The classification is based on two binomial tests for each position:

1. Somatic variants where the variant allele is not present in the control sample, rejecting a binomial test with the alternative hypothesis $$H_{1}: p^{C} > 0$$.
2. Sites with a loss of heterozygosity with a shift away from a heterozygous variant in the control sample, rejecting a binomial test with the alternative hypothesis $$H_{1}: p^{C} \neq \frac{1}{2}$$.

### 2.4 Identifying variant sites in large datasets

The method that we have described before is suited for detecting variant positions efficiently in large sequencing datasets, including whole-exome and whole-genome sequencing. For this purpose, we test for a shift in non-consensus frequencies between two samples at each genomic position individually:

1. Form the base counts table for four bases A, C, G, T from the aligned reads. In order to reduce the number of false counts, we can optionally exclude reads with low base calling quality and clip the head of each read.
2. Determine the consensus sequence: In a comparative setting, we will use the most abundant base call.
3. Calculate the sequencing depth $$N^{S}_{i}$$, mismatch counts $$K^{S}_{i}$$, and derived statistics for both samples, based on the consensus sequence (see 2.1).
4. Find potential variant sites with a Fisher's Exact Test, comparing the number of mismatching and total bases between the samples: $${K^{T}_{i}, N^{T}_{i}, K^{C}_{i}, N^{C}_{i}}$$. The p-values are corrected for multiple testing according to the Benjamini-Hochberg procedure. Only positions rejecting the null hypothesis at a significance level $$\alpha$$ are further on considered as potential variants.
5. Calculate Agresti-Caffo confidence intervals with confidence level $$\beta$$, in order to evaluate presence or absence of the variant (see 2.2).
6. Classify variant sites into the groups: somatic, LOH, undecided, and powerless (see 2.3).

## 3 Workflow

### 3.1 Multiple Sample Simulation Study

We want to further demostrate the usage and abilities of the Rariant package on a real-life data set. Due to legal and privacy issues, most human cancer sequencing data is not publicly accessible and therefore cannot serve as an example data set here. Alternatively, we conduct an analysis to mimic the characteristics of current cancer sequencing studies.

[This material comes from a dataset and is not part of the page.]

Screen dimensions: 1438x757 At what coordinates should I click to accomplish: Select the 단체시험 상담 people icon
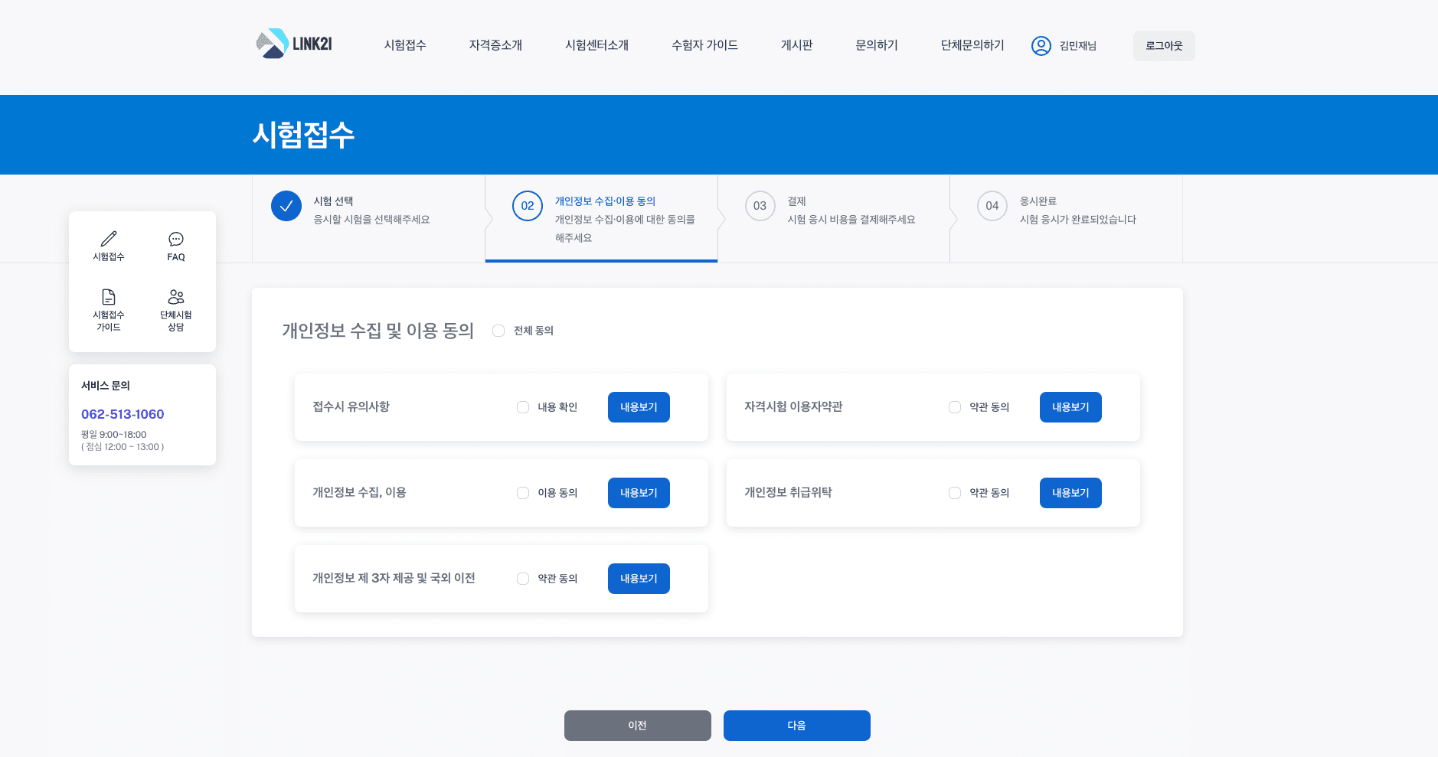(176, 297)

For the purpose of the analysis, we compare three samples from the 1000 Genomes project [6], serving as a control/normal (control) and two related test/tumor samples (test and test2). Further, we simulate a clonal mixture (mix) of the two test samples by combining their reads.

library(Rariant)

library(GenomicRanges)
library(ggbio)

tp53_region = GRanges("chr17", IRanges(7565097, 7590856))

control_bam = system.file("extdata", "platinum", "control.bam", package = "Rariant", mustWork = TRUE)
test1_bam = system.file("extdata", "platinum", "test.bam", package = "Rariant", mustWork = TRUE)
test2_bam = system.file("extdata", "platinum", "test2.bam", package = "Rariant", mustWork = TRUE)
mix_bam = system.file("extdata", "platinum", "mix.bam", package = "Rariant", mustWork = TRUE)

v_test1 = rariant(test1_bam, control_bam, tp53_region, select = FALSE)

   Warning: 'rbind_all' is deprecated.
See help("Deprecated")

v_test2 = rariant(test2_bam, control_bam, tp53_region, select = FALSE)

   Warning: 'rbind_all' is deprecated.
See help("Deprecated")

v_mix = rariant(mix_bam, control_bam, tp53_region, select = FALSE)

   Warning: 'rbind_all' is deprecated.
See help("Deprecated")

v_all = GenomicRangesList(T1 = v_test1, T2 = v_test2, M = v_mix)

v_all = endoapply(v_all, updateCalls)


To better understand the evidence for the presence or absence of particular variants across samples, we plot the confidence intervals, colored according to the predicted event type, and abundance shifts for all sites of interest, colored according to the sign of the shift.

t_ci = tracks(lapply(v_all, plotConfidenceIntervals, color = "verdict")) + verdictColorScale()

print(t_ci)

   Warning: Removed 6 rows containing missing values (geom_pointrange).


Confidence intervals for simulation study

t_ci = tracks(lapply(v_all, plotConfidenceIntervals, color = "eventType"))

print(t_ci)

   Warning: Removed 6 rows containing missing values (geom_pointrange).